(191bc) Application of 13C Flux Analysis to Determine Impacts of Media Alterations on Industrial CHO Cell Metabolism

McAtee Pereira, A. G., Vanderbilt University
Young, J. D., Vanderbilt University
Industrial bioprocesses place extraordinary demands on the metabolism of host cells to meet the biosynthetic requirements for maximal growth and protein production. Identifying host cell metabolic phenotypes that promote high recombinant protein titer is a major goal of the biotech industry. 13C metabolic flux analysis (MFA) provides a rigorous approach to quantify these metabolic phenotypes by applying stable isotope tracers to map the flow of carbon through intracellular metabolic pathways. We have conducted a series of 13C MFA studies to examine the metabolic impacts of altering the composition of a proprietary chemically defined growth medium on CHO cell metabolism.

CHO cell cultures characteristically produce excess ammonia and lactate as byproducts, both of which are toxic at high concentrations. Whereas lactate is often consumed during stationary growth phase in CHO cell cultures, ammonia continues to accumulate in the extracellular media throughout the course of cell growth due mainly to glutamine catabolism. For CHO cells that utilize glutamine, rational media design can alleviate ammonia stress from the cell culture. However, manipulating carbon sources in the growth medium can also have negative effects on cellular metabolism such as decreased culture growth, viability, recombinant protein productivity, or longevity. This study highlights a rationally engineered cell culture medium that successfully reduces culture ammonia levels by 40% while maintaining the original metabolic phenotype.

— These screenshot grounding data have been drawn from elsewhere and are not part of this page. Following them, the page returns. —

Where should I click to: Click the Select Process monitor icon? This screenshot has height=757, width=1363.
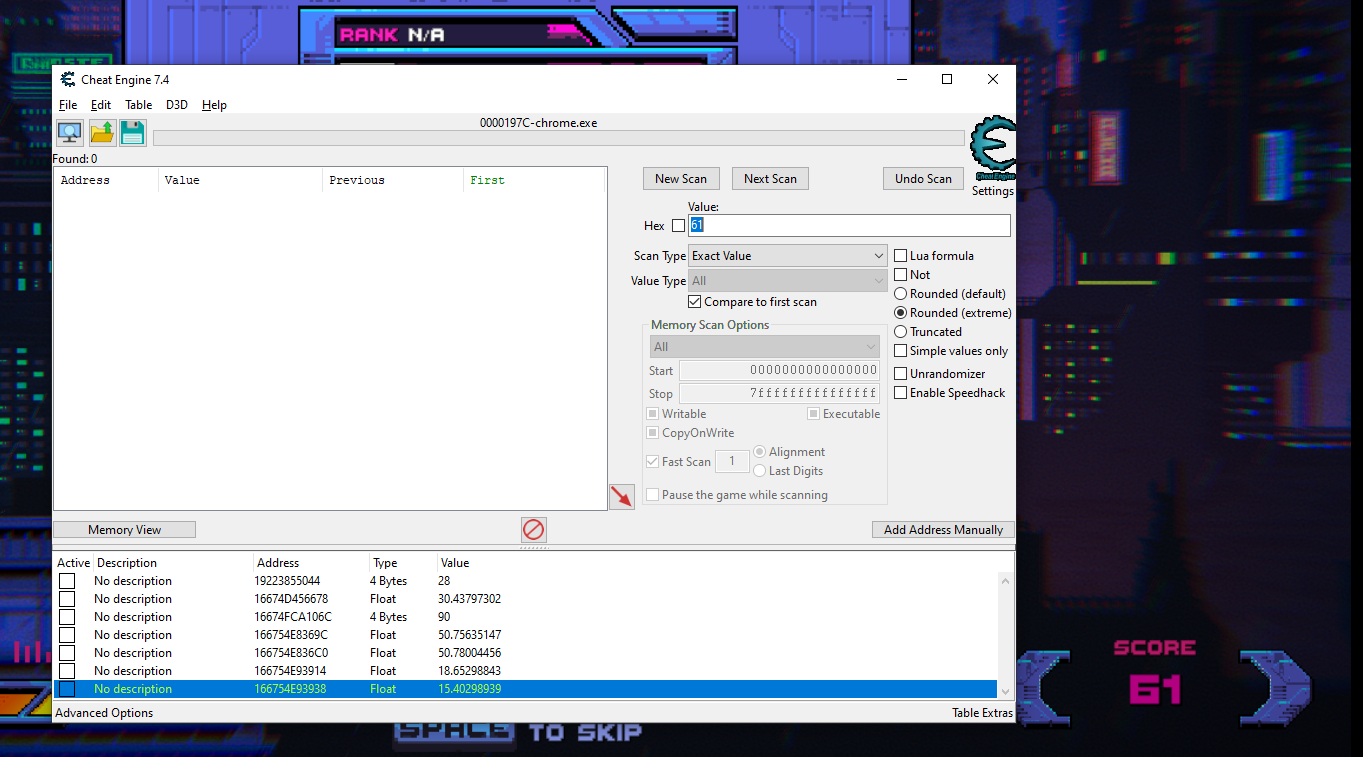coord(69,132)
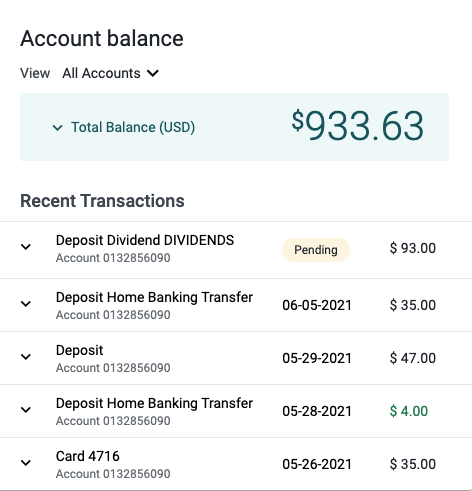Expand the Card 4716 transaction chevron
Screen dimensions: 472x491
click(x=26, y=463)
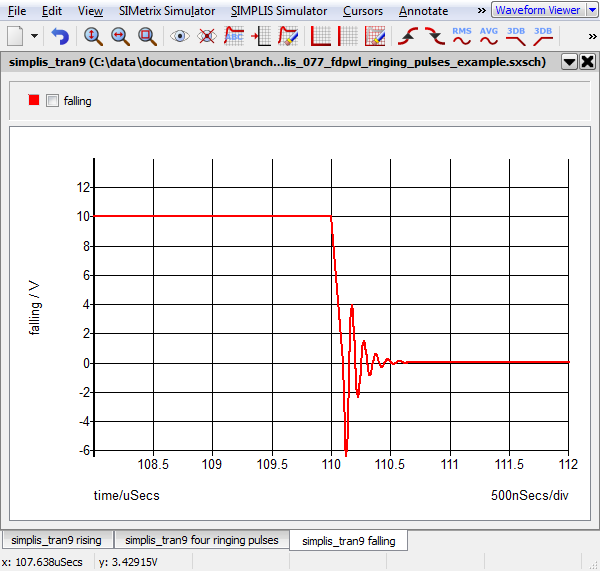Viewport: 600px width, 571px height.
Task: Expand the menu bar overflow chevron
Action: (x=481, y=11)
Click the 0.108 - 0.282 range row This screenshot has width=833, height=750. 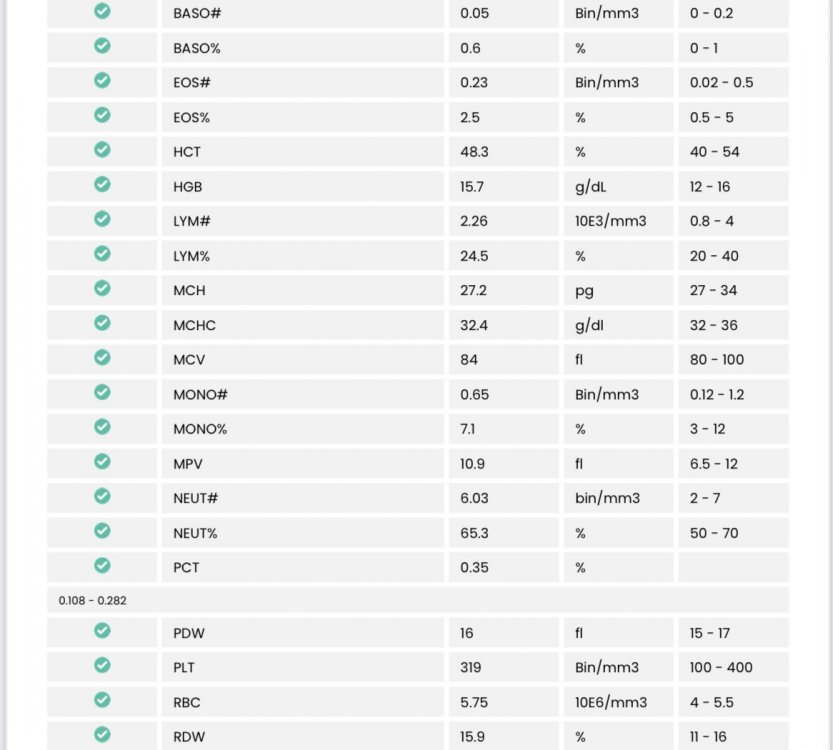(93, 601)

First, the basal media developed in-house by Sanofi was chemically altered to cause CHO cells to produce significantly less ammonia byproduct. This low ammonia-producing media variant was experimentally developed by altering the ratio of carbon sources in the media to strategically reduce flux through metabolic pathways that result in ammonia production while supplementing complementary, non-ammonia producing pathways to balance metabolism. This altered media variant successfully decreased the ammonia concentration in industrial CHO while maintaining culture growth, viability, and specific productivity.

Parallel 13C MFA studies were performed on IgG-producing CHO cells grown identically in three media variants: the basal control media, the low-ammonia media, and the low-ammonia media supplemented with basal ammonia levels. The latter media was used to control for any direct effects of changing ammonia concentrations on cellular metabolism. 13C labeling studies utilizing [U-13C5]glutamine and [1,213C2]glucose were carried out in parallel for each condition. From the comparison of the 13C flux analysis across the three media types, we have concluded that the media alterations did not have a significant impact on the intracellular metabolism of CHO cultures. This suggests that Sanofi can use their newly developed media formulation to decrease toxic ammonia buildup in IgG-producing CHO cell lines without significantly altering host metabolic phenotype or productivity.